Brexit accepted by the Senedd, but constitutional change needed to ensure the UK survives

(Title Image: Washington Glass School)

With the UK leaving the EU tomorrow night, this is the last Brexit debate I’m (hopefully ever) going to cover at Senedd Home except for those relating to the direct (not hypothetical) practicalities of Brexit itself, or major developments in negotiations with the EU or UK Government policy.

The Motion

The Senedd:

  • Notes that the people of Wales voted to leave the EU in the referendum on the 23rd June 2016 and believes the outcome of referendums should always be implemented.
  • Acknowledges that Wales, along with the rest of the UK, will leave the EU at 23.00 on 31st January 2020.
  • Recognises the potential benefits to Wales, of the UK’s departure from the European Union, including striking new free trade agreements; creating a fairer immigration system which does not discriminate against people based on where they may come from; establishing a new approach to regional investment.
  • Calls upon the Welsh Government to engage positively with the UK Government as the UK leaves the EU.

Interests to both parties to get a trade deal done

Shadow External Affairs & Brexit Minister, Darren Millar AM (Con, Clwyd West), ran through the usual Leaver tropes – biggest democratic participation yet, untold opportunities, respect the result etc.

With the usual Brexit pleasantries out of the way, it was time to look forward and he was optimistic a permanent deal could be concluded by the end of the year on the basis that it’s in the interests of both the UK and EU. It was also an opportunity to rethink how structural funding is spent, with more details on the proposed UK Shared Prosperity Fund forthcoming.

Mark Isherwood AM (Con, North Wales) criticised what he considered to be scaremongering over funding, schemes like Erasmus+ and putting the NHS on the table in trade deals.

“I think there is a role for the UK Government, and also a very full role for the Welsh Government. And those roles will be different than they were within the EU structures. And, overall, I would be happy to see something where the relative powers and influence of the UK Government on the spending of regional development money coming from the UK in Wales is no greater than that that was taken by the EU, but I think we should have a pragmatic approach to try and make that work.”
– Mark Reckless AM (BXP, South Wales East)

David Rees AM (Lab, Aberavon) said that while the referendum result is being properly implemented, the means of Brexit is now more important to the future of Wales. There had to be a role for the devolved administrations in future trade agreements – but there were already hints that trade deals won’t be anywhere near as easy as the UK Government thought, given recent suggestions a US trade deal could be scuppered by the UK Government’s decision to allow Huawei involvement in 5G.

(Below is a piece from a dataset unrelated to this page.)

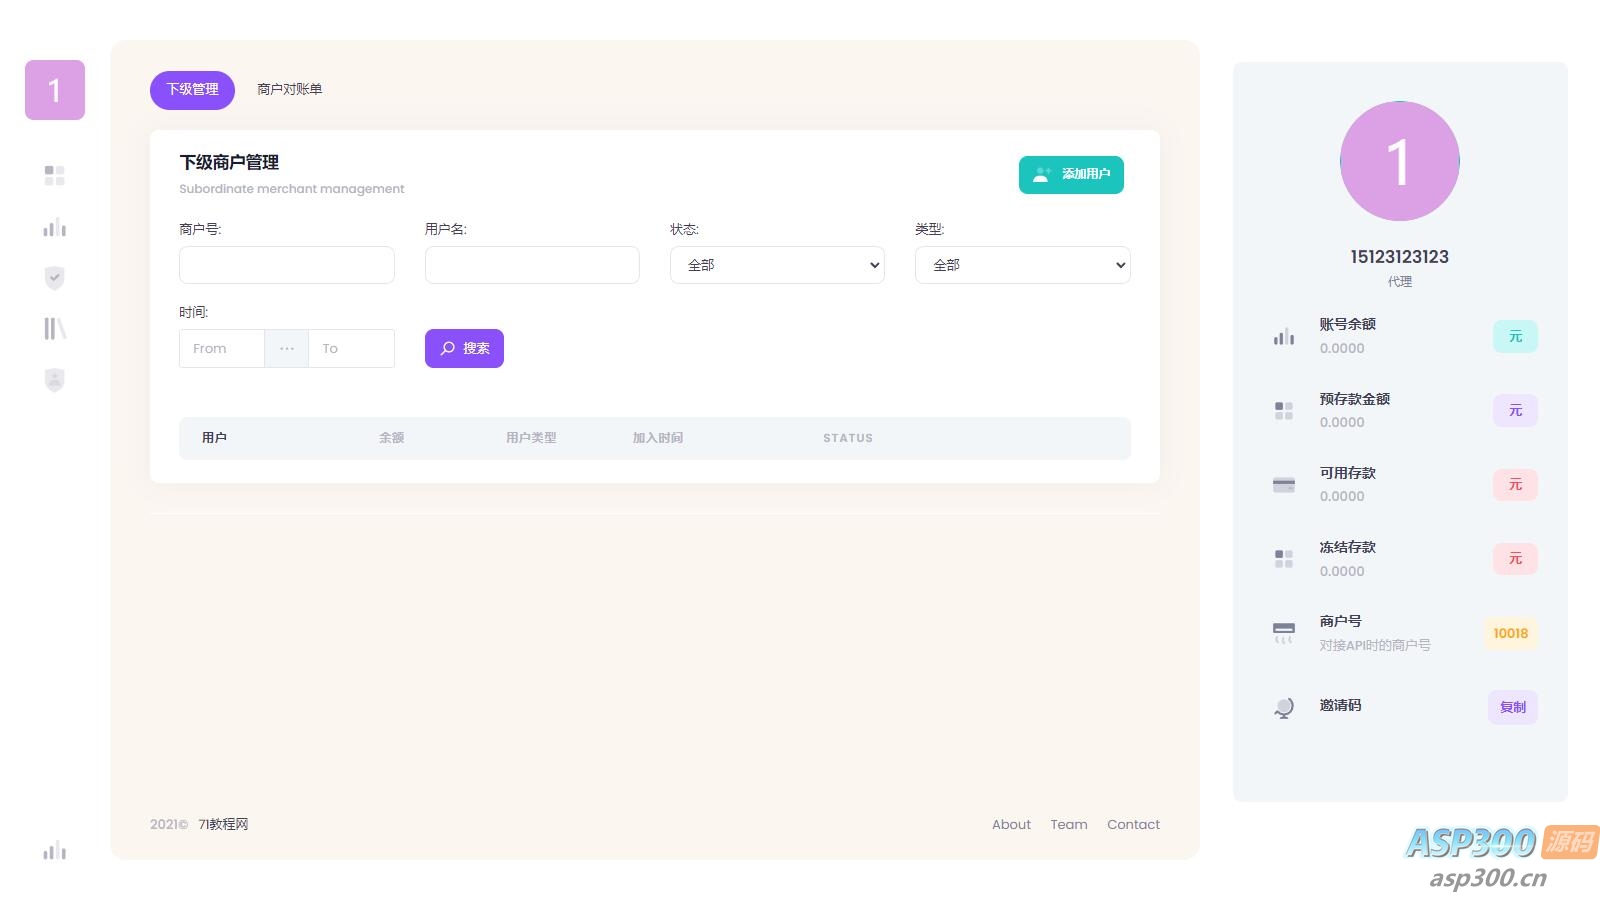Switch to the 下级管理 tab
The height and width of the screenshot is (900, 1600).
coord(192,90)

Dr Dai Lloyd AM (Plaid, South Wales West) thought this was an opportunity to turn a Westminster power grab into a power gain and to fully use flexibilities from being outside the EU – on state aid, VAT, procurement rules, immigration – to Wales’ benefit.

Looking forward, not back

Replying on behalf of the government, Counsel General & Brexit Minister, Jeremy Miles (Lab, Neath) wanted to look forward, not back. He accepted that a Norwegian-style arrangement, favoured by the Welsh Government, was no longer possible but the goal has to be minimising the number of trade barriers with the EU.

The two things the Welsh Government would like to see, going forward, is a meaningful role for the devolved administrations in EU and trade deal negotiations and, secondly, meaningful constitutional change to ensure the UK can survive Brexit.

“….in recognising the opportunities that leaving the EU will provide, including the potential to secure a closer relationship with other nations who trade, and to recognise clearly that we are leaving the EU, we have focused in this amendment on the constitutional challenges that will arise. We must all now turn our attention to those.”
– Counsel General & Brexit Minister, Jeremy Miles


An amended version of the motion which recognised benefits and challenges from leaving the EU and calling for constitutional reform of the UK after Brexit was approved by 27-16 with 7 abstentions.